● **Prompt A**:
Answer these questions about the text on a baby's first hours:
(i) How many months of waiting does the text say are over?
(ii) What does the text say is often the only response needed if the baby has any trouble?
(iii) Which organization does the text cite as saying that this response helps the child be more alert?
● **Prompt B**: Write out the text on a baby's first hours, starting with "Now your nine" and going on through "baby finally arrives.", and switch "nine months" to "forty weeks".
● **Prompt C**: Proceed with the text on a baby's first hours from the point where it stops.

[[ Text passage open ]]

Pregnancy: Your baby's first hours
Of course you'll want to spend time bonding with your baby during those first moments of life. But your child will also need a few tests before leaving the hospital.
Good things do come to those who wait.
Now your nine months of waiting are over. You're about to meet your baby. But you may wonder what will actually happen once your baby finally arrives.
To help you prepare, here's a rundown of what to expect during your child's first minutes and hours of life.
First cries, first breath. Don't be worried if your baby takes his or her first breath quietly. Many babies don't cry right after birth. Still, whether or not your baby debuts with cries, your doctor and nurses will closely watch your baby's breathing.
If your baby has any trouble, they'll take steps to help. Often the only response needed will be to rub your baby's body. That helps the child be more alert, says the American College of Obstetricians and Gynecologists.

[[ Text passage closed ]]
[[ Dataset extract open ]]

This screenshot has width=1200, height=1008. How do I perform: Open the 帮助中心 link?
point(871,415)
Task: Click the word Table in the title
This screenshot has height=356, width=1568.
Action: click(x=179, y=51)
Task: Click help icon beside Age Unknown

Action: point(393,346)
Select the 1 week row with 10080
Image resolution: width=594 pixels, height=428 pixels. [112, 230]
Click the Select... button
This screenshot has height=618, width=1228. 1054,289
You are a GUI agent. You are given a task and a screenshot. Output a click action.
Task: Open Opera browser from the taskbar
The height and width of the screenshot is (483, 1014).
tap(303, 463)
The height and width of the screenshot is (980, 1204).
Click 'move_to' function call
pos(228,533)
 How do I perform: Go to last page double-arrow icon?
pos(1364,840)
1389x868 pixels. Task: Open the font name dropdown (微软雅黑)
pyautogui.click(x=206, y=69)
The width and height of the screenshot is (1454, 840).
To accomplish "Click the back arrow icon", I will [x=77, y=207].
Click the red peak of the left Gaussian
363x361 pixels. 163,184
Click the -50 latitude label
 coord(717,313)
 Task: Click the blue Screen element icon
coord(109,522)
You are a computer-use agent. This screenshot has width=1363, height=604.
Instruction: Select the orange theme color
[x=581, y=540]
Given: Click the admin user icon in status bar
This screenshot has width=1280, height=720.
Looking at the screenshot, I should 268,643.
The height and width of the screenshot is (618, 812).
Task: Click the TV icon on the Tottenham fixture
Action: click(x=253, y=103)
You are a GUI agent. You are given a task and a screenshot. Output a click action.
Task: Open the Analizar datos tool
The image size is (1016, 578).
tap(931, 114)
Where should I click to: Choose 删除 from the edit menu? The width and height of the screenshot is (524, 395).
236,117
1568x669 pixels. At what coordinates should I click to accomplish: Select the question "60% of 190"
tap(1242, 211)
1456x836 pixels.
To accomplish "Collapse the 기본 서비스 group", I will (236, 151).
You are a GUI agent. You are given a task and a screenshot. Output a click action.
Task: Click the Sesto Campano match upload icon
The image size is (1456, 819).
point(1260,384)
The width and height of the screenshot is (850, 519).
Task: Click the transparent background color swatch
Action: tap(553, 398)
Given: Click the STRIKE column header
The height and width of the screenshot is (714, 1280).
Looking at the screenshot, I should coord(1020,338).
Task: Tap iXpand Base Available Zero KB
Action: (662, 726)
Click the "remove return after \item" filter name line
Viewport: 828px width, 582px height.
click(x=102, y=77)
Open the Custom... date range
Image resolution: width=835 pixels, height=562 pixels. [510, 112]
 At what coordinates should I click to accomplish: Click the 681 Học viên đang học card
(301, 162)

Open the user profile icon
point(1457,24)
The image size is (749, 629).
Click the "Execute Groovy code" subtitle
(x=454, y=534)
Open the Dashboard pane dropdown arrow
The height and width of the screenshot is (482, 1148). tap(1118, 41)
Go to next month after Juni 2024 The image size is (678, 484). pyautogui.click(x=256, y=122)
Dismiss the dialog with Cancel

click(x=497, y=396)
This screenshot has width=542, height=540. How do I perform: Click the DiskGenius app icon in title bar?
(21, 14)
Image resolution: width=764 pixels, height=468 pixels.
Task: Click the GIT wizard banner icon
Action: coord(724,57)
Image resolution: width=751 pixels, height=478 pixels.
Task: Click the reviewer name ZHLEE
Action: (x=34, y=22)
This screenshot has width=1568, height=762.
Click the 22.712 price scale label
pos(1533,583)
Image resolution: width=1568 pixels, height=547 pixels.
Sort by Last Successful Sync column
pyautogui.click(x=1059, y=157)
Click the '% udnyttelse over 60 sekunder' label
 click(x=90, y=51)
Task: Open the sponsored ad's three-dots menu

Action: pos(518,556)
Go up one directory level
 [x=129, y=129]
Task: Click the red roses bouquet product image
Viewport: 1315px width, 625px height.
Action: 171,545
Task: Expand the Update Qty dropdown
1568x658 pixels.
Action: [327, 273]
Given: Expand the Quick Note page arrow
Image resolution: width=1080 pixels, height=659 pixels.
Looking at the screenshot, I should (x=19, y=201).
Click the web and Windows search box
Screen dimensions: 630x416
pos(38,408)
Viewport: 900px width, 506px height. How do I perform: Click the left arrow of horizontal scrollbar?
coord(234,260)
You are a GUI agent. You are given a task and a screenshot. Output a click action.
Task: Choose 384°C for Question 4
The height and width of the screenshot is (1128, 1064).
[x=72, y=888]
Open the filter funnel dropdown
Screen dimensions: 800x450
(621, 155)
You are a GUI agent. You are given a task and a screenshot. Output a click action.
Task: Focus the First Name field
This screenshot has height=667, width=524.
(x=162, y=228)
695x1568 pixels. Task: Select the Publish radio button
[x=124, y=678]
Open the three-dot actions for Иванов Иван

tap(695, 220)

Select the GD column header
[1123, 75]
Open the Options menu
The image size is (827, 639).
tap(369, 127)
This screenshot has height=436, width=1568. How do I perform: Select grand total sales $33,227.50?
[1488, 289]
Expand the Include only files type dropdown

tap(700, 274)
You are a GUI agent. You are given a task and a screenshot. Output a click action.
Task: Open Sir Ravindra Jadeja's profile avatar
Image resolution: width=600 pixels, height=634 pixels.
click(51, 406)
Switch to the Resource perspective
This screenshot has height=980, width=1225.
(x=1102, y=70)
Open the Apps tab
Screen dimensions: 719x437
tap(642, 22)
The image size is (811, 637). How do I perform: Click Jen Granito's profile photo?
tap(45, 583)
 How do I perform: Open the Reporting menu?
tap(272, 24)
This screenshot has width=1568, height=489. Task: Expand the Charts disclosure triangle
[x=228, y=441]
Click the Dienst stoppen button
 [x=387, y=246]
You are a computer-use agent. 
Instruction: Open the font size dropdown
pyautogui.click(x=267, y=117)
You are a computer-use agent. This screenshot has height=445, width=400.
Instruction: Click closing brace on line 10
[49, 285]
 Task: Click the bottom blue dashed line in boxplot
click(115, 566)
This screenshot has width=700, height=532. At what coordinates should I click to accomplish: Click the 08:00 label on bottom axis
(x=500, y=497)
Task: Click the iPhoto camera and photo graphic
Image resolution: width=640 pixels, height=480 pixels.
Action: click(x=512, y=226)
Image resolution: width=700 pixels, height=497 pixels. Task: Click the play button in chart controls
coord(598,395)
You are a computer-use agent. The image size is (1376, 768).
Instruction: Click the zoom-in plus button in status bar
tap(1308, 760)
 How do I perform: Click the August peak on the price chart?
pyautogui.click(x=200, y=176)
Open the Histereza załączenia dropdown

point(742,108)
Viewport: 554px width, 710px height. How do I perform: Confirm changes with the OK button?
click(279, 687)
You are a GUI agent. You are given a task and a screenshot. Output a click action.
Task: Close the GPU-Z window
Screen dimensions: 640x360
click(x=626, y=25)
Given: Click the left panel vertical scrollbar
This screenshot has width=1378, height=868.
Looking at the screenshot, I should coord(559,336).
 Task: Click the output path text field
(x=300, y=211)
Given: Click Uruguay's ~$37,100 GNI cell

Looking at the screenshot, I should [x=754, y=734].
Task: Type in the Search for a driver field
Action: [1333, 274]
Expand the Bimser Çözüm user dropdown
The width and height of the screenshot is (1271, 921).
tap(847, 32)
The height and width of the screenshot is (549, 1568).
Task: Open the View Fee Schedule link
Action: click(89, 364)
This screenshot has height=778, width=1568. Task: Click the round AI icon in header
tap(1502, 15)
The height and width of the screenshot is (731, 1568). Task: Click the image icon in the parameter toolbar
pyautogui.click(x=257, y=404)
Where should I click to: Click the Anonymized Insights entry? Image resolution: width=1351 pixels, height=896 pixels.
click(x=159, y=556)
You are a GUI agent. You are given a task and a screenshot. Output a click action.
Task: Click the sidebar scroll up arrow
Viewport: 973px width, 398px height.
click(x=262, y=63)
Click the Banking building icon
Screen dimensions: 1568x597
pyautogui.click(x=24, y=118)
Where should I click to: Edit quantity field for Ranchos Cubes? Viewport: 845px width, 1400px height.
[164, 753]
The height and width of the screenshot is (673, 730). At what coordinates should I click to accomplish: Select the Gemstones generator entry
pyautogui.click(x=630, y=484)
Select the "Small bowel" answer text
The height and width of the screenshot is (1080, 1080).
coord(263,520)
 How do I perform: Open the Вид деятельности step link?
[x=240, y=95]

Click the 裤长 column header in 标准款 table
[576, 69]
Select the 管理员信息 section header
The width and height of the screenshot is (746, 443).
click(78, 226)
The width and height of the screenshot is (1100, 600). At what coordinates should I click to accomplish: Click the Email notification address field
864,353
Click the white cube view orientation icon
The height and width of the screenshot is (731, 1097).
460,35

[[ Dataset extract closed ]]

● **Output A**:
(i) Nine months.
(ii) Rubbing the baby's body.
(iii) The American College of Obstetricians and Gynecologists.

● **Output B**:
Now your forty weeks of waiting are over. You're about to meet your baby. But you may wonder what will actually happen once your baby finally arrives.

● **Output C**:
First test. At one minute and again at five minutes after birth, your doctor will check your baby's general condition. This is called an Apgar test. It measures your baby's:
- Heart rate.
- Muscle tone.
Each area is given a score. Then the scores are totaled.
Ten is a perfect total score. Most babies have an Apgar score of 7 or more by five minutes after birth. And that means they're adjusting very well to life outside the womb.
First separation. Inside the womb, your baby received oxygen and nutrients through the umbilical cord. But once your baby emerges, the cord can be cut. This may be done by your doctor or another person you'd like to have the honor.
First hat and blanket. Your baby will arrive wet with fluid from the womb and can easily become chilled. A nurse will dry your baby off, wrap your baby in a blanket, and put a hat on his or her head.
First chance to bond and breastfeed. If your delivery is trouble-free, you'll be able to spend the first hour or so after birth getting to know your baby. Most babies are quite alert during this time, says the American Academy of Pediatrics. These first moments are an ideal time to hold, nurse and (of course) admire your baby.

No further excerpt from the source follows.